A my dzis byłysmy 2 godziny na dworzu i Hania spała cały czas i jeszcze godzinke po spacerze. a tak namówic dziecko do spania w ciągu dnia - nie ma szansy, chyba przeniesiemy się na stałe na dwór.:-) Dobrze, że choć noce ładnie przesypia.


Dziewczyny jeszcze czekające trzymam kciuki, żeby coś sie rozkręciło.

barbarka wierz mi takie porody szybkie też się zdarzają, jestem tego przykładem i takiego Ci życzę :-)
 
Faisca mam tak samo ;-) w nocy się kręcę z boku na bok. Za każdym razem jak wstaję na siusiu i potem wracam do łóżka to jestem jakaś poddenerwowana że kolejna noc mija i nic się nie dzieje :tak: a jeszcze jak M się przebudzi to się pyta czy coś się dzieje czy tylko wstałam siusiu - i dodatkowo mi przypomina o tym że poród daleko w lesie :szok:

gorgusia Antek idzie w ślady taty i starszego brata, rośnie jak na drożdżach :-D
 
reklama
Ewaelinka, Magda - kupcie monitory oddechu bo zeswirujecie.
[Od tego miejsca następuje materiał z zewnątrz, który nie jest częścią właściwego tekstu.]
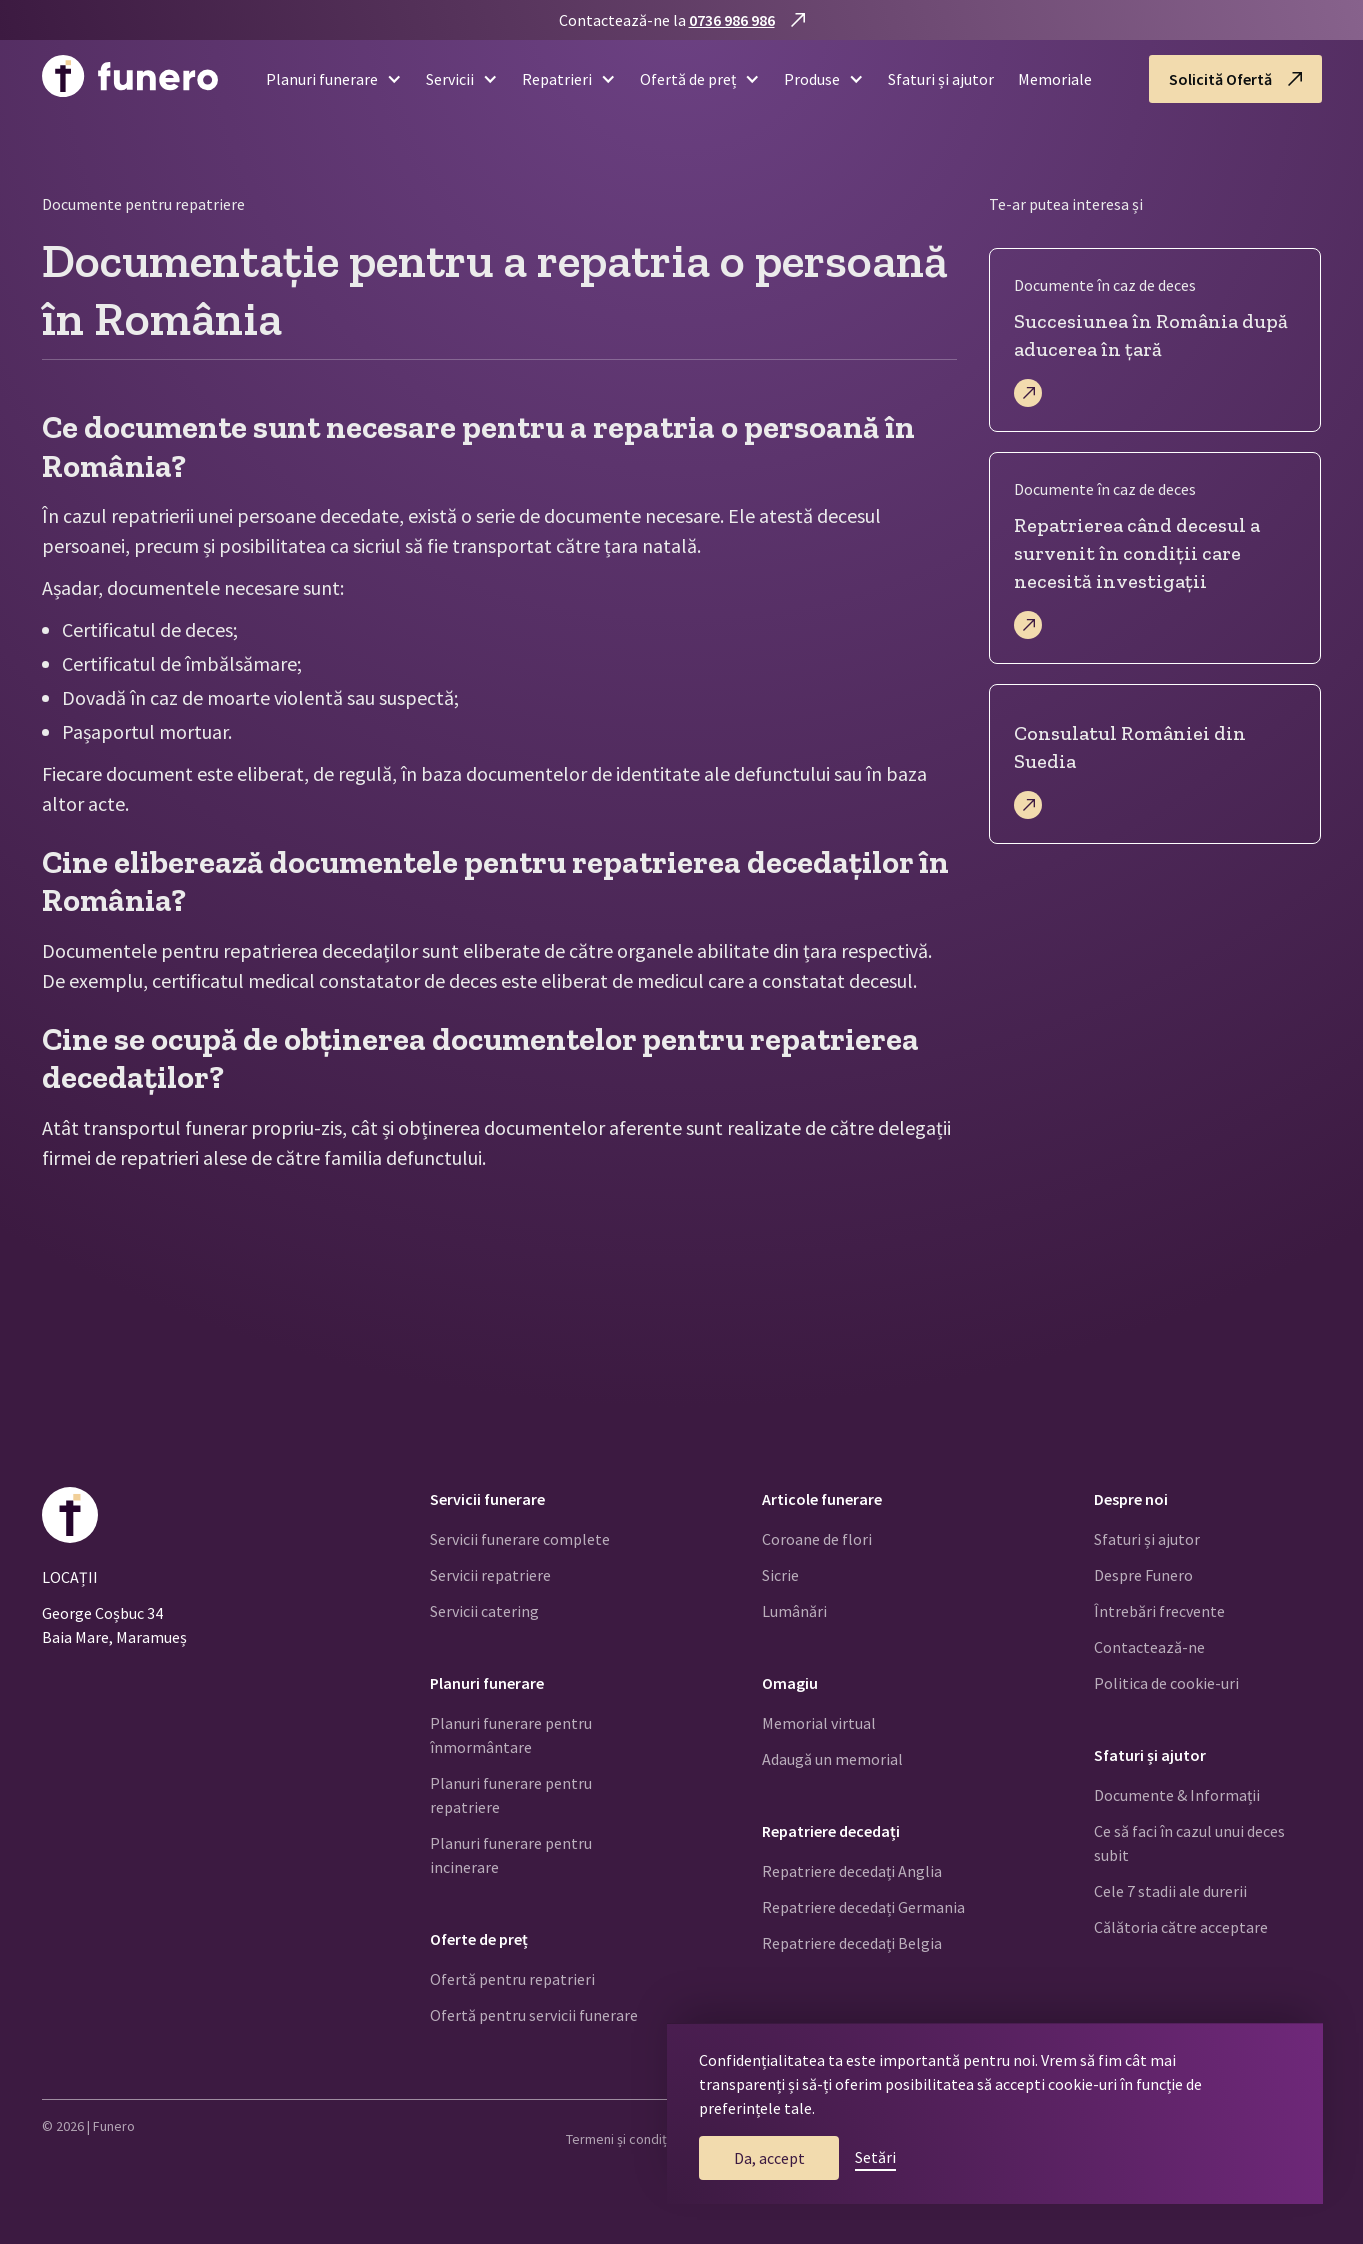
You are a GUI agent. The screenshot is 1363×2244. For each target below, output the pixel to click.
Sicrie (780, 1575)
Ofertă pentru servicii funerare (534, 2015)
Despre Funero (1143, 1575)
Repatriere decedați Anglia (852, 1871)
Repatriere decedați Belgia (852, 1943)
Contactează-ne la (667, 20)
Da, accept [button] (769, 2158)
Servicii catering (484, 1611)
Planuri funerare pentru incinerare (511, 1855)
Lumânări (794, 1611)
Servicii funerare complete (520, 1539)
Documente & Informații (1177, 1795)
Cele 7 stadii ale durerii (1170, 1891)
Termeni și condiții (619, 2139)
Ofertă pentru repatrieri (512, 1979)
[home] (130, 79)
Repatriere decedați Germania (863, 1907)
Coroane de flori (817, 1539)
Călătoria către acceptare (1181, 1927)
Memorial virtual (819, 1723)
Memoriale (1055, 79)
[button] (326, 79)
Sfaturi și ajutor (941, 79)
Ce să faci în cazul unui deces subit (1189, 1843)
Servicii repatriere (490, 1575)
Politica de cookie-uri (1166, 1683)
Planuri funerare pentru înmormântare (511, 1735)
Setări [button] (875, 2157)
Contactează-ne (1149, 1647)
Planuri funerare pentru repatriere (511, 1795)
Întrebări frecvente (1159, 1611)
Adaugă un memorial (832, 1759)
Polecam ten mobilny Snuza, co sie go pieluszki przypina, wtedy będziecie miały kontrole nad oddechem nie tylko w lozeczku.
Sama chciałam je kupić dla dziewczyn, ale jakis taki spokoj miałam w sobie o nie, ze nie chciałam sie nakrecac i odpuscilam.

Mleko czasem i u nas idzie nosem u jednej, wogole ona ma problem z cofaniem pokarmu. Lekarka powiedziała, zeby po jedzeniu, nawet do 45min, kłaść jak pod katem 45 stopni!!!